CB Murphy's football IQ an edge
University of Arkansas assistant coach Taver Johnson during media day Sunday, Aug. 11, 2013 at the Fred W. Smith Football Center in Fayetteville.
When Arkansas cornerback commitment Chris Murphy enrolls in January, he’ll be ready technique wise and mentally to compete on the college level, said his defensive back coach Cedric Dickerson.
“First of all, he knows the game,” Dickerson said. “His football IQ is very high. I’ve been fortunate to have good players the last three or four years. I’ve had have six or seven Division I DBs and Chris is very, very intelligent on the field and he’s also a very smooth athlete.”
Murphy, 5-10, 180, 4.41 seconds of the 40 yard dash, of Marietta, (Ga.) Lassiter pledged to the Hogs over about 20 scholarship offers, including North Carolina, Oklahoma State, Vanderbilt and Missouri. Senior highlights CLICK HERE
His physical ability also rates high.
“Sometimes you get a kid that comes in that’s stiff in the hips especially with defensive backs,” Dickerson said. “Chris is a kid that’s very, very smooth and intelligent. I think that’s going to make the transition for him easier.”

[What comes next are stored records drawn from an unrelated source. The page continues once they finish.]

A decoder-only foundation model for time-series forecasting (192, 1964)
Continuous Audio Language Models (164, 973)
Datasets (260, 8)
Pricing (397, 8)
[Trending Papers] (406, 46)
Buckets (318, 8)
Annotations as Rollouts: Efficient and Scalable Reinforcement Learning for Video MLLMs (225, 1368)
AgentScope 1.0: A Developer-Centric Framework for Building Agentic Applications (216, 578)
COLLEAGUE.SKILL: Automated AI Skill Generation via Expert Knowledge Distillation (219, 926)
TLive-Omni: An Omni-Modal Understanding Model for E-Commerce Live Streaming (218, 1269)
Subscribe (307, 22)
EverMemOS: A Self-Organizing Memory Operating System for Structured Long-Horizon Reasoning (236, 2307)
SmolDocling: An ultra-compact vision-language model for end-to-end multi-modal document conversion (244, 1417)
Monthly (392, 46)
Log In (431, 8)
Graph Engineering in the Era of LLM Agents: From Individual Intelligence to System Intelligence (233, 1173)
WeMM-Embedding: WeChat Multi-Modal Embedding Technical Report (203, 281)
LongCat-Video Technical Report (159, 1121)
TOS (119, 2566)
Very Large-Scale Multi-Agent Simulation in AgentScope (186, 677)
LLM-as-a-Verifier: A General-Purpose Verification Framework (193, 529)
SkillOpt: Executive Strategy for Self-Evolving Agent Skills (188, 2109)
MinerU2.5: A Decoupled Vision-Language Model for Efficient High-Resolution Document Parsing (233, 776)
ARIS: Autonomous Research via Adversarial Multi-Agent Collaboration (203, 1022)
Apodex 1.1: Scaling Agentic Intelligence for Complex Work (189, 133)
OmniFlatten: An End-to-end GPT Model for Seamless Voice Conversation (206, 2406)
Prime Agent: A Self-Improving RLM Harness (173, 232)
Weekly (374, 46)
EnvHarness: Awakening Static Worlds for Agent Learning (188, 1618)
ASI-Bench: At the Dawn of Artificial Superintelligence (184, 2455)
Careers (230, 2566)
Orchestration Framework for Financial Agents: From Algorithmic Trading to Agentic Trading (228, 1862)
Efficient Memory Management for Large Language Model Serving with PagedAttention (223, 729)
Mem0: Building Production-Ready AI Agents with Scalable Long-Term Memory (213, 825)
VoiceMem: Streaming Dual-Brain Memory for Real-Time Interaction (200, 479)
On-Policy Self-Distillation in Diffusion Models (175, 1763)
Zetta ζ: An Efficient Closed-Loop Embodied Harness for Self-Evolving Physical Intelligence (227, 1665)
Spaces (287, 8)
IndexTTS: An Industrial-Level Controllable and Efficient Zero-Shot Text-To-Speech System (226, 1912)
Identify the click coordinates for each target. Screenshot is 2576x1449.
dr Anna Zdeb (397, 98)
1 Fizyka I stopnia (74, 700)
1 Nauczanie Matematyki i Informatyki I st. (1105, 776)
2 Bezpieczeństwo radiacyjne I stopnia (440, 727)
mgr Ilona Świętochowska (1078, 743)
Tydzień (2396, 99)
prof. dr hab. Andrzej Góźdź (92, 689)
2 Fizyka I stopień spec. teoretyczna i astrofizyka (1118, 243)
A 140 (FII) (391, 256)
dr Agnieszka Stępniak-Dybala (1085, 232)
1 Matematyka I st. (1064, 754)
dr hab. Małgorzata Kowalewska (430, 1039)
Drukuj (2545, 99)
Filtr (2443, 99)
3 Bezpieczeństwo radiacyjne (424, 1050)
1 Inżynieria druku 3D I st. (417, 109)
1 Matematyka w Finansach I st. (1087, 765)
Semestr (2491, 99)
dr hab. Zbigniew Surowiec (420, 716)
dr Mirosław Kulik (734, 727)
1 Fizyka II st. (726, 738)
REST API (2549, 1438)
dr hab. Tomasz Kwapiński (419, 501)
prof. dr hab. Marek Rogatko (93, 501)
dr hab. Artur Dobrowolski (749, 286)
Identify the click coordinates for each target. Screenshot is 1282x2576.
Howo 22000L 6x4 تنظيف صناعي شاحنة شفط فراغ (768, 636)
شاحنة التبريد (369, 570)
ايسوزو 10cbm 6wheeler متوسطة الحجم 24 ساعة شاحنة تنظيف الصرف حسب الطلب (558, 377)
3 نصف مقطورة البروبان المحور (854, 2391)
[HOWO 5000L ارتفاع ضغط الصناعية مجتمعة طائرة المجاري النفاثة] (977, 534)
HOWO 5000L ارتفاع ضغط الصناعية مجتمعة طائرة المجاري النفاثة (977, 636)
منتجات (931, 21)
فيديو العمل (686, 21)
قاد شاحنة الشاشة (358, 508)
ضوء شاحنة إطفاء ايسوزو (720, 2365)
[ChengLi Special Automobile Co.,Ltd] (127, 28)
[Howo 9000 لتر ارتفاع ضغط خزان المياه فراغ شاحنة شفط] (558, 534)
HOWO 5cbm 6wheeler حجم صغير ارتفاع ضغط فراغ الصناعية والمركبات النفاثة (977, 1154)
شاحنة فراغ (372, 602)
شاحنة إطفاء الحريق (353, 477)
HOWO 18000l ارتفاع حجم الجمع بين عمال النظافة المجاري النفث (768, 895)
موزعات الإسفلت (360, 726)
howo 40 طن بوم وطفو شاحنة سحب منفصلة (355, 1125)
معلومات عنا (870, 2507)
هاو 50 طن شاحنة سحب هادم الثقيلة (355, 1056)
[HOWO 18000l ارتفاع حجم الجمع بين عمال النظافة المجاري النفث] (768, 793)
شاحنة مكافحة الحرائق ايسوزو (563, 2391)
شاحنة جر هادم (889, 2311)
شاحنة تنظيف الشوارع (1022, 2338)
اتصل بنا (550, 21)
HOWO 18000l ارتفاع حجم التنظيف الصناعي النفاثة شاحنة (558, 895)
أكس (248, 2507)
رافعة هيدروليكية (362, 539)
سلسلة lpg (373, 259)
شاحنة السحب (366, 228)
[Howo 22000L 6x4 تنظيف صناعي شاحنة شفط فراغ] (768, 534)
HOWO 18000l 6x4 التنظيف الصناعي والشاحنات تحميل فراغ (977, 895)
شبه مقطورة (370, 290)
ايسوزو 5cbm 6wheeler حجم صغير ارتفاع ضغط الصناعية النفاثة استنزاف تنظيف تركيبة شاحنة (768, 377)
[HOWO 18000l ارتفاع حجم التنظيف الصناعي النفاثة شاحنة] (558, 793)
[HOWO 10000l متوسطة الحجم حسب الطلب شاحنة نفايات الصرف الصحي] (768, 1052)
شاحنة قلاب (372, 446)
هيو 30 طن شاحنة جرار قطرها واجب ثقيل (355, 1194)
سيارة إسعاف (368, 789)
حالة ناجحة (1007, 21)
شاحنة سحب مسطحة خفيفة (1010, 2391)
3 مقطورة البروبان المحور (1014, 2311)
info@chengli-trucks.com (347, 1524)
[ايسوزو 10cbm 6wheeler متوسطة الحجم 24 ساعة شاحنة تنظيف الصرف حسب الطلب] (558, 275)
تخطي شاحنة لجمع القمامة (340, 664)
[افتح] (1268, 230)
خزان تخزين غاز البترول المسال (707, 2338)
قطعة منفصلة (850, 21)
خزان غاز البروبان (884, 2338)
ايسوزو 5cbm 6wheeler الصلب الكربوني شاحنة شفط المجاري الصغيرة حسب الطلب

Dickerson played at Valdosta State before going on to play two seasons as a safety for the Winnipeg Blue Bombers of the CFL and one as an outside linebacker. He said Murphy made a play as a junior that showed his mental and physical ability.
“I talked to the kids about spacing and certain positions where the kids are lined up and being able to predict or understand what route the receiver wants to run,” Dickerson said. “The kid was running a slant route or a squeeze route and Chris actually back pedaled the route before the kid came out of his break and he beat the kid and undercut the ball,”
Murphy, who's lead recruiter is cornerbacks coach Taver Johnson, has recorded 22 tackles, a tackle for loss, three forced fumbles, a recovered fumble and three pass breakups this season. A play this season also stood out.
“A kid catches like a little five yard hitch,” Dickerson said. “Chris came out of nowhere and boom and stands the guy up while making the tackle and reaches in and rips the ball out and recovered the ball It was just an unbelievable play.”
Dickerson harps on football IQ and the mental part of the game to his players.
“What happens later in the career when that speed begins to fade and he never really learned the game,” he said. “They have no technique to fall back on They don't have any mental aspect to fall back on. It’s all just talent. As you get older talent fades. I tell them all the time we’re going to focus on techniques and the mental aspect of your game more than anything.”